Enhanced descriptions from Syndetics:

The long-awaited twenty-first novel in the number one bestselling series featuring Richard Sharpe.

In the winter of 1811 the war seemed lost. All Spain has fallen to the French, except for Cadiz which is now the Spanish capital and is under siege. Wellington and his British army are in Portugal, waiting for spring to spark the war to life again.

Richard Sharpe and his company are part of a small expeditionary force sent to break a bridge across the River Guadiana. What begins as a brilliant piece of soldiering turns into disaster, thanks to the brutal savagery of the French Colonel Vandal who is leading his battalion to join the siege of Cadiz. Sharpe extricates a handful of men from the debacle and is driven south into the threatened city.

There, in Cadiz, he discovers more than one enemy. Many Spaniards doubt Britain's motives and believe their future would be brighter if they made peace with the French, and one of them, a baleful priest, secures a powerful weapon to break the British alliance. He will use a beautiful whore and the letters she received from a wealthy man. The priest will use blackmail, and Sharpe must defeat him in a sinister war of knife and treachery in the dark alleys of the city.
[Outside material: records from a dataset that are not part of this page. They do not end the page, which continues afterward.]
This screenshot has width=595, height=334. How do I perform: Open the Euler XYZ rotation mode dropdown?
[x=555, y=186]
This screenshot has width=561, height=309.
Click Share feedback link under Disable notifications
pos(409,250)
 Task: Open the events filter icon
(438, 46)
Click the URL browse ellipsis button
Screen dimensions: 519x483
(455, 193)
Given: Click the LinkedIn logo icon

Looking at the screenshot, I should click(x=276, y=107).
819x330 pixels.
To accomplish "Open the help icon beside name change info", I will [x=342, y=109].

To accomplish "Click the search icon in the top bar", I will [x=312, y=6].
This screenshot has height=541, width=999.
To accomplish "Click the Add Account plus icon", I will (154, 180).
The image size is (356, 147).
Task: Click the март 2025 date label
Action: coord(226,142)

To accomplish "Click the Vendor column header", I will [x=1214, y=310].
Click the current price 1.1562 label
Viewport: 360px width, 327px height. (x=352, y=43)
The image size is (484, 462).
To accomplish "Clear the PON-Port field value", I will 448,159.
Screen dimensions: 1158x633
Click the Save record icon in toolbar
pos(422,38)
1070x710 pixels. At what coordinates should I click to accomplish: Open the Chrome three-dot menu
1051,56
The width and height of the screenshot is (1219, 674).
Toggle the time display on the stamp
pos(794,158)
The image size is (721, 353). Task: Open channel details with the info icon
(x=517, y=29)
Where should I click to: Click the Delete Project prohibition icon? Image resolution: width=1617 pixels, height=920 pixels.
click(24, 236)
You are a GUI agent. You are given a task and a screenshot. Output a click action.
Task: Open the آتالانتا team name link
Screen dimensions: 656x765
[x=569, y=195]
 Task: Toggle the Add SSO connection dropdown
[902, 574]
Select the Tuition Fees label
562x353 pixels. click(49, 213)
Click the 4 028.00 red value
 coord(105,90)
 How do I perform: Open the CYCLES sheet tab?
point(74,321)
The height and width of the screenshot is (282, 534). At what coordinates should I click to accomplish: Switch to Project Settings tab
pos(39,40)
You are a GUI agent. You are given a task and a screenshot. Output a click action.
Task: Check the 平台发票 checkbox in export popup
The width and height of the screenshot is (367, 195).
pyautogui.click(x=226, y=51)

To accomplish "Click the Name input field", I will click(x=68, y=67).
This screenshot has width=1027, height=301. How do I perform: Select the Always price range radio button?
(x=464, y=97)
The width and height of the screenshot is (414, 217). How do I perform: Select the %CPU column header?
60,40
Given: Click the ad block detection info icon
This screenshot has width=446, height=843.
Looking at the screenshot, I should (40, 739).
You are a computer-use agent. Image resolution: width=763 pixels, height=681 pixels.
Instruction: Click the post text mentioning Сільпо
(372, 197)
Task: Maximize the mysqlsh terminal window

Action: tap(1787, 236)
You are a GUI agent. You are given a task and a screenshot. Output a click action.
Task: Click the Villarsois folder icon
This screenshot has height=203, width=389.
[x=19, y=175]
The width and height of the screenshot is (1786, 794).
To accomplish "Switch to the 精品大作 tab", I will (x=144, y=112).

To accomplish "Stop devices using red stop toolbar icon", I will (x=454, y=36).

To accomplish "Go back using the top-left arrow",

Yet the alliance will only survive if the French siege can be lifted. An allied army marches from the city to take on the more powerful French and, once again, a brilliant piece of soldiering turns to disaster, this time because the Spanish refuse to fight. A small British force is trapped by a French army, and the only hope now lies with the outnumbered redcoats who, on a hill beside the sea, refuse to admit defeat. And there, in the sweltering horror of Barrosa, Sharpe finds Colonel Vandal again.

'Sharpe's Fury' is based on the real events of the winter of 1811 that led to the extraordinary victory of Barrosa, the battle which saw the British capture the first French eagle of the Napoleonic Wars.